Rebuild the GRUB2 configuration file by running the grub2-mkconfig -o command as follows, depending on how your system boots/was installed:

On BIOS-based machines: grub2-mkconfig -o /boot/grub2/grub.cfg
On UEFI-based machines: grub2-mkconfig -o /boot/efi/EFI/redhat/grub.cfg

If you’re on a BIOS-based machine, you won’t have any files located in /boot/efi/EFI/redhat/

6. Reboot

Of course, reboot to freshen things up…

sudo systemctl reboot

7. Installing Libvirt/KVM

Of course, you need to have KVM and LibVirt installed - I find this easiest by using Cockpit and installing the Machines application which takes of everything and gives you a decent only mildly-buggy Web UI to interface with your VMs.

8. Finding your PCI cards

Next, we’ll need to find our PCI devices we want to pass through, in this case my GPUs. You have to map it from Device ID numbers, and there’s a decent way to do it without much effort:

First, find the friendly named device, this is what it shows for me:

# lspci | grep -i nvidia

41:00.0 3D controller: NVIDIA Corporation GM200GL [Tesla M40] (rev a1)
81:00.0 VGA compatible controller: NVIDIA Corporation TU104GL [Quadro RTX 4000] (rev a1)
81:00.1 Audio device: NVIDIA Corporation TU104 HD Audio Controller (rev a1)
81:00.2 USB controller: NVIDIA Corporation TU104 USB 3.1 Host Controller (rev a1)
81:00.3 Serial bus controller [0c80]: NVIDIA Corporation TU104 USB Type-C UCSI Controller (rev a1)

What you want to take note of is the set of numbers in front of the root devices, in my case it’s 41:00.0 and 81:00.0-81:00.3

Note that if your logical/physical device exposes a number of PCI devices like my Quadro RTX 4000 does, you’ll need all those numbers and you’ll need to pass all those devices through to the VM.

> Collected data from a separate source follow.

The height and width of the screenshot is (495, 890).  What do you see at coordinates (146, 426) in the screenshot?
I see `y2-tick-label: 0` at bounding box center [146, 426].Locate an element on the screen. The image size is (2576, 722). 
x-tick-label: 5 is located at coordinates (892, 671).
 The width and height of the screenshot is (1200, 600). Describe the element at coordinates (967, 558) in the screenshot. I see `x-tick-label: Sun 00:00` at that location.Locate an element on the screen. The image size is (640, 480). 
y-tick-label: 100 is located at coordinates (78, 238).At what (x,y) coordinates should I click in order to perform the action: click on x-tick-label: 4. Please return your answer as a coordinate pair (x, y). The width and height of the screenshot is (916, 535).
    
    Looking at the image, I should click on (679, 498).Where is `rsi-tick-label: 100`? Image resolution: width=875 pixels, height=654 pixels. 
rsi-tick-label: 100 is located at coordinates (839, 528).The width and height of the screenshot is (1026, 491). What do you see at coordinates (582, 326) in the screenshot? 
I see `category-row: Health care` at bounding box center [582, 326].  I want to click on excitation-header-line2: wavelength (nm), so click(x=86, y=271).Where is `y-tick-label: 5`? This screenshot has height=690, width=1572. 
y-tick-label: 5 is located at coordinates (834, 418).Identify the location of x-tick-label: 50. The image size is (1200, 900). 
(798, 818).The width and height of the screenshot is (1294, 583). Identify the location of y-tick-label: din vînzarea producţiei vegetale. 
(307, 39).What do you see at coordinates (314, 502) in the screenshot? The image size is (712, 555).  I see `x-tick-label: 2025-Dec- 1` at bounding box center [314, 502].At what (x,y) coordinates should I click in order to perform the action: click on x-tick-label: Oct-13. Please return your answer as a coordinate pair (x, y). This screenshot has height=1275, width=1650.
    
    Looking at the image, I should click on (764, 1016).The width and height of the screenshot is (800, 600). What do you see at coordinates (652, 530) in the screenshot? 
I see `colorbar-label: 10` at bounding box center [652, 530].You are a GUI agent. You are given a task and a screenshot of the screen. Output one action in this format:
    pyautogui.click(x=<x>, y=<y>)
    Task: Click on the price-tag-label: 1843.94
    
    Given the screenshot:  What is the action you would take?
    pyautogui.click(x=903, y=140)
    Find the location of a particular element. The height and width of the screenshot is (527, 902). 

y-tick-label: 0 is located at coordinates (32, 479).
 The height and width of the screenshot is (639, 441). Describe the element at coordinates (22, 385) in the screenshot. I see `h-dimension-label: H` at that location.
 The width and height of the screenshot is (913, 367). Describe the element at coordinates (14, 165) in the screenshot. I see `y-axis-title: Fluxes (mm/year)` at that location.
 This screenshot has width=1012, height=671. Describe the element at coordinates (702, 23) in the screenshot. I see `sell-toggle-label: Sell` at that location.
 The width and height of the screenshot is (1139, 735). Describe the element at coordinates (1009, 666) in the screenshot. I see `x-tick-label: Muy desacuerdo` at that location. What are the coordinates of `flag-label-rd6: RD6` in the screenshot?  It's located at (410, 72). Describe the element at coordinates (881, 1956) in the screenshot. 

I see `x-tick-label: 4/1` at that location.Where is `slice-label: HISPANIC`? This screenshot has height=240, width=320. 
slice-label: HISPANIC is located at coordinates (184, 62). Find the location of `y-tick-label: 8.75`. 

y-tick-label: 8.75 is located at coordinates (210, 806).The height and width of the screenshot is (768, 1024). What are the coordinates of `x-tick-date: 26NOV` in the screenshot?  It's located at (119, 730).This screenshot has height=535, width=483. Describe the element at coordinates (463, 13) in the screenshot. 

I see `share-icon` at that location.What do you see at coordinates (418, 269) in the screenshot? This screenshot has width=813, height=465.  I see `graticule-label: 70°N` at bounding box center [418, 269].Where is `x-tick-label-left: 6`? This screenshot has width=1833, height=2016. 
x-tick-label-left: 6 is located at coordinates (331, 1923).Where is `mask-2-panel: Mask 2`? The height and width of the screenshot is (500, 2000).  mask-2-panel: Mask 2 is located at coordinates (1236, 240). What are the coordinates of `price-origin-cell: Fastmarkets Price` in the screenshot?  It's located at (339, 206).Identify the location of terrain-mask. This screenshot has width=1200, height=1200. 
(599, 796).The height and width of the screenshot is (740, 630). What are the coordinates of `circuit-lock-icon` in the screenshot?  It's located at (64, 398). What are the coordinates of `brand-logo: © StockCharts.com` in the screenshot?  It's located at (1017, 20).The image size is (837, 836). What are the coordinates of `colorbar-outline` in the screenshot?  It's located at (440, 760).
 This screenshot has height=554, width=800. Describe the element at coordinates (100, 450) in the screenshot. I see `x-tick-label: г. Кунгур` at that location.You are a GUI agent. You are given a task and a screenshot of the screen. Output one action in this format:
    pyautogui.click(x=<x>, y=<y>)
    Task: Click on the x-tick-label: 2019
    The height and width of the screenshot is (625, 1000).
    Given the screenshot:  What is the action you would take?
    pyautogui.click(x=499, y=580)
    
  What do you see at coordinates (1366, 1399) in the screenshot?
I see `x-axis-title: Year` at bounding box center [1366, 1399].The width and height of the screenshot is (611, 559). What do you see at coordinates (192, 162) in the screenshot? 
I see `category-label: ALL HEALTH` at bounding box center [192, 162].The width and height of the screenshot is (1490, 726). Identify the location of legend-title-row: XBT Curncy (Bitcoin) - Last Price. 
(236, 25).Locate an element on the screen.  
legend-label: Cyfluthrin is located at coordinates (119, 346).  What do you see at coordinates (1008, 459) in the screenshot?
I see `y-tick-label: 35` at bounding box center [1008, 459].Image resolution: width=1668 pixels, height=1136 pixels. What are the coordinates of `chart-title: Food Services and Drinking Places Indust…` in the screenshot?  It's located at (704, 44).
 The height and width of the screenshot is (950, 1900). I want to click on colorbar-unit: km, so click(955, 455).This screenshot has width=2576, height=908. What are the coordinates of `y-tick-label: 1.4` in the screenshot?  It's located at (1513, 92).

9. Convert to Node Device Format

With that we can now convert it into node device format. So for my first card, the M40 at 41:00.0, my libvirt node device would be pci_NNNN_41_00:0 where NNNN can be something different depending on your PCI controllers - you can find out exactly by running:

# virsh nodedev-list | grep pci

...
pci_0000_41_00_0
pci_0000_81_00_0
pci_0000_81_00_1
pci_0000_81_00_2
pci_0000_81_00_3
...

10. Create your VMs with –host-device

Finally, you can add your device(s) to the Virtual Machine with virt-install (the last line):

virt-install --name=raza-ocp-app-1-m40 \
 --vcpus ${AN_VCPUS} \
 --memory=${AN_RAM} \
 --cdrom=${OCP_AI_ISO_PATH} \
 --disk size=120,path=${VM_PATH}/raza-ocp-app-1.qcow2 \
 --os-variant=rhel8.3 \
 --autostart \
 --noautoconsole \
 --events on_reboot=restart \
 --host-device=pci_0000_41_00_0

And again, if you’re using something like a Quadro that has multiple devices, you’ll need to pass all of them through, such as the following (note the last line):

virt-install --name=raza-ocp-app-2-quadro \
 --vcpus ${AN_VCPUS} \
 --memory=${AN_RAM} \
 --cdrom=${OCP_AI_ISO_PATH} \
 --disk size=120,path=${VM_PATH}/raza-ocp-app-2.qcow2 \
 --os-variant=rhel8.3 \
 --autostart \
 --noautoconsole \
 --events on_reboot=restart \
 --host-device=pci_0000_81_00_0 --host-device=pci_0000_81_00_1 --host-device=pci_0000_81_00_2 --host-device=pci_0000_81_00_3

Now you have the devices dedicated to those VMs - of course those VMs will need the drivers installed in order to use them, or if like in my case where these VMs are actually OpenShift nodes, they’ll just use the Operator Framework to wire everything up automatically!